Similarly, workers have every right to threaten to strike, to strike, and even to advocate violence so long as it is not a true threat and is not intended to incite imminent violence and is not likely to cause imminent violence. This boundary was crossed in People v. Prisinzano during a labor strike at the Fulton Fish Market. The defendant approached some replacement workers and told them that once "the cops leave, the blood is going to run off of your bald fucking head," and "I'm going to get you." The court found that the defendant could be tried since his speech met the criteria for true threats.
The defendant's speech would also be punishable under the proposed test. The intent prong is met since the intent of the defendant was unquestionably to intimidate, frighten and coerce the replacement workers into leaving and to stop them from crossing the picket line. There was no question that the targets received the threat since they were spoken to directly. The actor prong is also met since the defendant threatened that he personally would act.
The reasonable listener prong is met because the threat was directed at a specific target. Even though the backdrop of the speech was a picket line, the defendant was not making a public speech and therefore there is no suggestion that he was exaggerating for rhetorical effect. Although one can certainly exaggerate in private speech as well, there is more need to protect hyperbolic public speeches as they contribute more substantially to the public debate on controversial issues. In contrast, individually conveyed rhetoric is more likely to be viewed as a threat than speech conveyed to a group.

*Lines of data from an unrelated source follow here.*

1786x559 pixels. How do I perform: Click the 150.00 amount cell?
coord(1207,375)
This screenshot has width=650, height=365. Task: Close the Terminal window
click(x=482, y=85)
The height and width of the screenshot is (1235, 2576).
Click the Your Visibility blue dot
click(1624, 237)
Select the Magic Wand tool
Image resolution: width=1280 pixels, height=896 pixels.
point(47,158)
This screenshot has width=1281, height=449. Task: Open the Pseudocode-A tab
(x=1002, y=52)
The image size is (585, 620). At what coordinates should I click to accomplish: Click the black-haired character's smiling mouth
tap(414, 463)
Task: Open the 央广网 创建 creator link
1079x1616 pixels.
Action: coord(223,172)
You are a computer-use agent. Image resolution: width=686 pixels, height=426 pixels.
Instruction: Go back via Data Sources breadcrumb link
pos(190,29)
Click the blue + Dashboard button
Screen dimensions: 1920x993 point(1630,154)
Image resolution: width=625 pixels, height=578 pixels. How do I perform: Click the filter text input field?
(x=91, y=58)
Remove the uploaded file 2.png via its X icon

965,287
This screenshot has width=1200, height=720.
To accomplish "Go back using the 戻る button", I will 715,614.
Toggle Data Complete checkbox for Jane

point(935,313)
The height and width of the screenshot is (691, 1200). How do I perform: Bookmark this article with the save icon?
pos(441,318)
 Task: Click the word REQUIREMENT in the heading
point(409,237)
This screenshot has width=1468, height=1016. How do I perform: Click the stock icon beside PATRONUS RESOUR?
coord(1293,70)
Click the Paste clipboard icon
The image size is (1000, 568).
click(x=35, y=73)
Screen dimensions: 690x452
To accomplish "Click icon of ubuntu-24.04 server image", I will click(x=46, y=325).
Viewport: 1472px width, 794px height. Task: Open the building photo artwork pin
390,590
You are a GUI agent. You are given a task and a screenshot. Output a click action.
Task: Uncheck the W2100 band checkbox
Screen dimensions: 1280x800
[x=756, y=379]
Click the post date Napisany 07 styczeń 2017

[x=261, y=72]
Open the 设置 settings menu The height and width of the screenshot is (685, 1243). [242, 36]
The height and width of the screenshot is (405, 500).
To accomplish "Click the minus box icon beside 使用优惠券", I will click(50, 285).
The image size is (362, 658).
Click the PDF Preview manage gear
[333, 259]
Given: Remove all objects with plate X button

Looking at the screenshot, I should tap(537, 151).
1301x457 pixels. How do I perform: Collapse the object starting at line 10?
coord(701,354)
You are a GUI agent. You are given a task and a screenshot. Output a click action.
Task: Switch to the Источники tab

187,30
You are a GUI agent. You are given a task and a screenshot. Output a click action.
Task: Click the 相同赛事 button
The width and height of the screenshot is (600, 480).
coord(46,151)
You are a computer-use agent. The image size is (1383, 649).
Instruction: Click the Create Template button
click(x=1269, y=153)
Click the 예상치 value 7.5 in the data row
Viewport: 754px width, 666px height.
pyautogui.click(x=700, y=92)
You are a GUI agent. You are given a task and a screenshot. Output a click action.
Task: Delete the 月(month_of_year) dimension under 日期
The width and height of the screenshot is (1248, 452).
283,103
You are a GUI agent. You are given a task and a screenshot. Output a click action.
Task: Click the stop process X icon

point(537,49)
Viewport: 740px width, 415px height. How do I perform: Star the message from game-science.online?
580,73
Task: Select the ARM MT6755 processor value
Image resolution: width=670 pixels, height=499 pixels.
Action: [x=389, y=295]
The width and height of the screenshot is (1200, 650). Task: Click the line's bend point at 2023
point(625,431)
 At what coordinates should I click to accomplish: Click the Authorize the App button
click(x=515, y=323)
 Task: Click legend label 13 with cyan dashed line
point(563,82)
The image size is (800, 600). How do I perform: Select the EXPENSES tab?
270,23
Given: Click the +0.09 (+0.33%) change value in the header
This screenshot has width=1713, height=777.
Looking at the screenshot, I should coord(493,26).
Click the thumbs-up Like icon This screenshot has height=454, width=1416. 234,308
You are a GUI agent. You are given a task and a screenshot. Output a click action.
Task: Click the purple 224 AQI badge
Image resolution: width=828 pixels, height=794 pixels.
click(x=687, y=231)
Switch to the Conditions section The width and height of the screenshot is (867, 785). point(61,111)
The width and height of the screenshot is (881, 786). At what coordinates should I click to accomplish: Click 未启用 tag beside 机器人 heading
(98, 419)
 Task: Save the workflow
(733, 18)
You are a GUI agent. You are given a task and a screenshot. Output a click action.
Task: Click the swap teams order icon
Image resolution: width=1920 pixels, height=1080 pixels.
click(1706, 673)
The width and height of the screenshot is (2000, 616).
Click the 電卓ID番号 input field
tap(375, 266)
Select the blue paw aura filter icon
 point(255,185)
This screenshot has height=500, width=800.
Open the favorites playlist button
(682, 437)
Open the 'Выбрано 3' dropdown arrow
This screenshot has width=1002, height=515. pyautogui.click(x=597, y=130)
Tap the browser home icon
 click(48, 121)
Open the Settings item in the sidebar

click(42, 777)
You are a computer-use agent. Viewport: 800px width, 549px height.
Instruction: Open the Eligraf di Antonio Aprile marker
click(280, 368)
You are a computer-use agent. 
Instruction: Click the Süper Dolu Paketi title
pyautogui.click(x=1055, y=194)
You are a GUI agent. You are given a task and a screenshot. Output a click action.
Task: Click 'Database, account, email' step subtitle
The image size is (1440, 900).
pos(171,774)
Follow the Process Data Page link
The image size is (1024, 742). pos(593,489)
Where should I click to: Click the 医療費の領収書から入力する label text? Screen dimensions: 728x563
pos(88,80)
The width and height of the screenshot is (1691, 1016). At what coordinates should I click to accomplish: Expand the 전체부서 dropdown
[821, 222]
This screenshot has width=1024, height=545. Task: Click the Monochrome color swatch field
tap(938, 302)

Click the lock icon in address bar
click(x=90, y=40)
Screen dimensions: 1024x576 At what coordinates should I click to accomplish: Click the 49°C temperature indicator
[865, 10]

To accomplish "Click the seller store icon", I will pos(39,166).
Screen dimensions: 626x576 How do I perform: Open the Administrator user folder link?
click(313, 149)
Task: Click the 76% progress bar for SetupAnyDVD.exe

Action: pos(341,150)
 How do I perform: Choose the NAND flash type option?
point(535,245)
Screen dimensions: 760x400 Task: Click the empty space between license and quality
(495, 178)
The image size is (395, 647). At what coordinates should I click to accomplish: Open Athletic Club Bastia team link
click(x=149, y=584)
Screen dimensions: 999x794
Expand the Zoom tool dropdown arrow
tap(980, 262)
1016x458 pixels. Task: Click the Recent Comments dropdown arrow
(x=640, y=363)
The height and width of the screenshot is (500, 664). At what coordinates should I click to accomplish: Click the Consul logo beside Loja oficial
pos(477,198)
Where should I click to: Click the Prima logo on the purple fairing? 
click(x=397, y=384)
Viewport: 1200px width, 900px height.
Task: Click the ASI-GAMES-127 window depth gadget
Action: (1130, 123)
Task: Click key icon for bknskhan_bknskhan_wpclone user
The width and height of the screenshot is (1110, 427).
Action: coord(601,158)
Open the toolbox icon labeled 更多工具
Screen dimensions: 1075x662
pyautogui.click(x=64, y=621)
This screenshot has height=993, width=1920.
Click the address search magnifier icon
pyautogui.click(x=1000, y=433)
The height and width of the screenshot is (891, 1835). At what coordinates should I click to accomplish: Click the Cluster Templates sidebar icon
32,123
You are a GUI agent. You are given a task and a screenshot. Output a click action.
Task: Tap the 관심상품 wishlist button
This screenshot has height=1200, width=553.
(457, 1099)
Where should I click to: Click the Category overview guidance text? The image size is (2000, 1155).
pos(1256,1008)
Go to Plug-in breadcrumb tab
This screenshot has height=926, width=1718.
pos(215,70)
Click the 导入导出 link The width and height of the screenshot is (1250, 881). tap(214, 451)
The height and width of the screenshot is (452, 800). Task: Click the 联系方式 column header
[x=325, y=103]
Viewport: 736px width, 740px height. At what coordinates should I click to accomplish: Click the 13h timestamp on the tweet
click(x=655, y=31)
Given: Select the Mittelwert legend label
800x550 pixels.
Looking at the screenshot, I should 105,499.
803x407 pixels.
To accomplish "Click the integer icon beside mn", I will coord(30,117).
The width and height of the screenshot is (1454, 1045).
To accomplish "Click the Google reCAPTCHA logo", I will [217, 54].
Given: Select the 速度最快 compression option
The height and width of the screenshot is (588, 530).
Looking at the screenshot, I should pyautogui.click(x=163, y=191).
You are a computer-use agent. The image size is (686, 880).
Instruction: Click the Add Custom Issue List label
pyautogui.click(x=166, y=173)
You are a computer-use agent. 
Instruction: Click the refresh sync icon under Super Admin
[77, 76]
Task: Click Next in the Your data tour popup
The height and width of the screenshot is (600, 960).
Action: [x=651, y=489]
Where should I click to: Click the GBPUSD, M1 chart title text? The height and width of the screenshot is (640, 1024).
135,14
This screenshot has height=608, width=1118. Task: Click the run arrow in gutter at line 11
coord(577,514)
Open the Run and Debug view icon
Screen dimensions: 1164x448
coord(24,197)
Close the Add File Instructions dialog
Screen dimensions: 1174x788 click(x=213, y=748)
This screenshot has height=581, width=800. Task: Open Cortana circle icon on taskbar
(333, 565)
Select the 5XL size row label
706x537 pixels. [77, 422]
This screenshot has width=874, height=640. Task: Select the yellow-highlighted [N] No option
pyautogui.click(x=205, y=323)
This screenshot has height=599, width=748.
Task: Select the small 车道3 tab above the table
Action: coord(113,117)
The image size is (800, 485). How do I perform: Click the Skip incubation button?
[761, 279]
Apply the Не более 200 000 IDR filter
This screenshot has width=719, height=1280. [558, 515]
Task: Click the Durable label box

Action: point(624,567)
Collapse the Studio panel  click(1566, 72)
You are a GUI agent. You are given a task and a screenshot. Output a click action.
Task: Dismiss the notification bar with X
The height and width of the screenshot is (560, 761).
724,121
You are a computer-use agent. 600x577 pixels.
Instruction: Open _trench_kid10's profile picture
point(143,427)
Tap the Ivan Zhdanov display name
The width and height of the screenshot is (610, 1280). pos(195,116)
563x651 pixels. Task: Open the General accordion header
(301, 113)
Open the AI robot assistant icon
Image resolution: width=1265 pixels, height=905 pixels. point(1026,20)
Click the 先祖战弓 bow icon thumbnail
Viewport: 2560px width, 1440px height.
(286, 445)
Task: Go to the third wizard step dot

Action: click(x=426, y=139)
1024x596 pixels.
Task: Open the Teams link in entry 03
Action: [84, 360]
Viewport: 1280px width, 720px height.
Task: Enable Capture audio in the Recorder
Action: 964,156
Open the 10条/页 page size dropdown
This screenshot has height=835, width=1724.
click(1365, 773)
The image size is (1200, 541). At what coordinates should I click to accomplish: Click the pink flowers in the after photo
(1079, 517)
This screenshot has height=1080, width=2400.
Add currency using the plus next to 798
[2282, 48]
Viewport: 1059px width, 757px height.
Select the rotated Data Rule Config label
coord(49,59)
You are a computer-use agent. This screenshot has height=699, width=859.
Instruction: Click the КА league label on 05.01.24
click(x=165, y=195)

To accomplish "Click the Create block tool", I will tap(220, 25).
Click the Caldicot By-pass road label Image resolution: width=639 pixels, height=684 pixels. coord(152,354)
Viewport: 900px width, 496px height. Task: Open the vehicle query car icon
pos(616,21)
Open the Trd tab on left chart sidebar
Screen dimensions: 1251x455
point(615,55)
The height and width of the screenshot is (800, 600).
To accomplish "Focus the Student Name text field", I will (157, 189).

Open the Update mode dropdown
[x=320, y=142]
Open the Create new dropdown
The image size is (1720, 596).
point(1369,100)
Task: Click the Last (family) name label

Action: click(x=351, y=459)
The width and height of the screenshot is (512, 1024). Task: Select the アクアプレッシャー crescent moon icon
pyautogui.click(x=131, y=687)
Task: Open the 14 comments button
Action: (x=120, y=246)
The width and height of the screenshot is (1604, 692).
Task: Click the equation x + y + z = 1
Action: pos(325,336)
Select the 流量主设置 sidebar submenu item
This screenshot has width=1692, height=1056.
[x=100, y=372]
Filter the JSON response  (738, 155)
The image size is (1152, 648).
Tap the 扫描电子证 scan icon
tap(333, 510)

For several reasons, Prisinzano comes out differently than NAACP v. Claiborne Hardware, where Charles Evers' speech during a boycott was found protected. First, the majority of Evers' speech was directly related to nonthreatening words about the importance of the boycott and nonviolence whereas in Prisinzano the defendant's only words to the alleged victims were direct threats of violence. In addition, the actor prong is met, unlike in Claiborne Hardware.
Furthermore, the speech in Prisinzano was directed to specific individuals, rather than to a group of boycott violators who may or may not have been present for Evers' speech. The less specific and immediate the target of the speech, the less it makes sense to consider it to be threatening violence. This difference is crucial because it shifts the test from my proposed test for true threats to the already established test for incitement under Brandenburg.
Even though protests and strikes are generally protected by the First Amendment, when protestors and strikers cross the line and make direct threats of violence, the mere political background of their speech does not make their threats protected. This outcome makes sense in Prisinzano because the defendant's speech caused all the harms that justify the true threats exception and he had ample room to speak without making threats. The defendant could even have advocated violence so long as he stayed within the requirements of Brandenburg, but he could not threaten specific individuals by suggesting that he would physically attack them.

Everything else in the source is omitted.